Monthly Archives: November 2014

Another comedy of errors when government tries to play venture capitalist

This project, in which the federal government attempts to unilaterally create a manufacturing industry in Oregon to produce politically-correct streetcars, really has it all.

As reported in the Washington Post, politicians, including then-Transportation Secretary Ray LaHood and Rep.

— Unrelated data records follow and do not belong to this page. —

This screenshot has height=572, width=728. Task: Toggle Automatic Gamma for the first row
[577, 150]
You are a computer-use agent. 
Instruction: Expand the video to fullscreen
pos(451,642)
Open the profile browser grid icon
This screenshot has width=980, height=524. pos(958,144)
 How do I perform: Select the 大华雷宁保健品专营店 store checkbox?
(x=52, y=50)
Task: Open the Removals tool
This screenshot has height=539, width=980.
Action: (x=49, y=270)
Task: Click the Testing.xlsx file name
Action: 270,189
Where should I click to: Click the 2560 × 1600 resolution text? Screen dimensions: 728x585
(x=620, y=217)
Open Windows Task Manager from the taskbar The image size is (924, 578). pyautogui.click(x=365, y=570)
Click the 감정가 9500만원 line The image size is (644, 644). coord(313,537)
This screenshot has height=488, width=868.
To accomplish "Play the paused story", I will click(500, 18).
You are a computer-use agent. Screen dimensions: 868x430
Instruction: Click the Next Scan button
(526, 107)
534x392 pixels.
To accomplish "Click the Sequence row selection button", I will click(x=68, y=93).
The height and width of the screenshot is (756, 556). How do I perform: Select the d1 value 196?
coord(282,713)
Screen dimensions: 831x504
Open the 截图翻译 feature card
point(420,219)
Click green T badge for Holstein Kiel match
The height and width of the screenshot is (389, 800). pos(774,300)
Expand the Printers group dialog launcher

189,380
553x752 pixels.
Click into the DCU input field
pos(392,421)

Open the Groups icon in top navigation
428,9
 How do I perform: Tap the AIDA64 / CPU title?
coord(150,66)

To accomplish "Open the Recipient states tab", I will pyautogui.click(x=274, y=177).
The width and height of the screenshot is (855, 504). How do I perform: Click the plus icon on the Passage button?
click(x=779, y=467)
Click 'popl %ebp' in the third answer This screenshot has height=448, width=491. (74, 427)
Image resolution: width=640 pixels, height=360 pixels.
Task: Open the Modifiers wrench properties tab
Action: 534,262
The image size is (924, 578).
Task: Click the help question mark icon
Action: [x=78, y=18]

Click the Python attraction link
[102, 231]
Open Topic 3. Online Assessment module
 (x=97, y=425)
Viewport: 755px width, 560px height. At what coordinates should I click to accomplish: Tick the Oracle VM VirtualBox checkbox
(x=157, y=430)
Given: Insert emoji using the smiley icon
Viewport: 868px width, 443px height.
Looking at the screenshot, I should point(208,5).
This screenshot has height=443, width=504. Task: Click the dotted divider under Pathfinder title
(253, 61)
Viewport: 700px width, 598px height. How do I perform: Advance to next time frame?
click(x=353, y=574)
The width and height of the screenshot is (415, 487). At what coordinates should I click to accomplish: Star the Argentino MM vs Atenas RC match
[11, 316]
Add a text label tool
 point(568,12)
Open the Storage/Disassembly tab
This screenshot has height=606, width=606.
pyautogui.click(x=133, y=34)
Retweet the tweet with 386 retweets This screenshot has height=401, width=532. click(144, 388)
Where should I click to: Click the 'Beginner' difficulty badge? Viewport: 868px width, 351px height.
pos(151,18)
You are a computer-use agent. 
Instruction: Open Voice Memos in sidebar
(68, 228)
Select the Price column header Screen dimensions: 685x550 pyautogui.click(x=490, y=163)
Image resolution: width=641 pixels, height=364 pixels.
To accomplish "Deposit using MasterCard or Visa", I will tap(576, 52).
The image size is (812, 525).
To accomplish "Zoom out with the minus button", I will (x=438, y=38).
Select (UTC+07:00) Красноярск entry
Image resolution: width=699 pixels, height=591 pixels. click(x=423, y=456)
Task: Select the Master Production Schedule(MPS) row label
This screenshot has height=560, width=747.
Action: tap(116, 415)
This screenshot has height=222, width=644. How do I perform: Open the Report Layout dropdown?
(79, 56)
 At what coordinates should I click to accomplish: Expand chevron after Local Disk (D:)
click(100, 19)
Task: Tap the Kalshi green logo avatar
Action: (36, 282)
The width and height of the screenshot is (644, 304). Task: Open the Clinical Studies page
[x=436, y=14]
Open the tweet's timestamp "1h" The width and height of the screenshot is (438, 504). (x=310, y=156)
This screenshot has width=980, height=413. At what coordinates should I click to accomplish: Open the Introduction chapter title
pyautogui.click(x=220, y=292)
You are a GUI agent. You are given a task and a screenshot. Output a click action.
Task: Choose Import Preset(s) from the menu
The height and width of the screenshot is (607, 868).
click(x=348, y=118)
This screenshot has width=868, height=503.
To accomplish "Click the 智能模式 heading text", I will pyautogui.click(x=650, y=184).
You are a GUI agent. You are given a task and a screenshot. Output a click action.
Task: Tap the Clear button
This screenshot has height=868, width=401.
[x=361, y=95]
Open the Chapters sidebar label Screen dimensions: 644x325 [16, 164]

Peter DeFazio (D), descended on Portland to join executives at a politically connected company in DeFazio’s state of Oregon, United Streetcar, to launch a boondoggle “meant to show how federal backing could spark a rebirth in American manufacturing.”  Whoops.  The effort has been a predictable failure for all of the usual reasons.

Most obviously, none of the luminaries seemed to consider whether the business-unfriendly locale of Portland could viably house such a manufacturing endeavor.  The company even had the fantasy to export its machines.  According to LaHood, “These are the first streetcars to be manufactured in America in nearly 60 years.”  No one seemed to wonder why, and apparently David Ricardo was unavailable to advise on the concept of comparative advantage.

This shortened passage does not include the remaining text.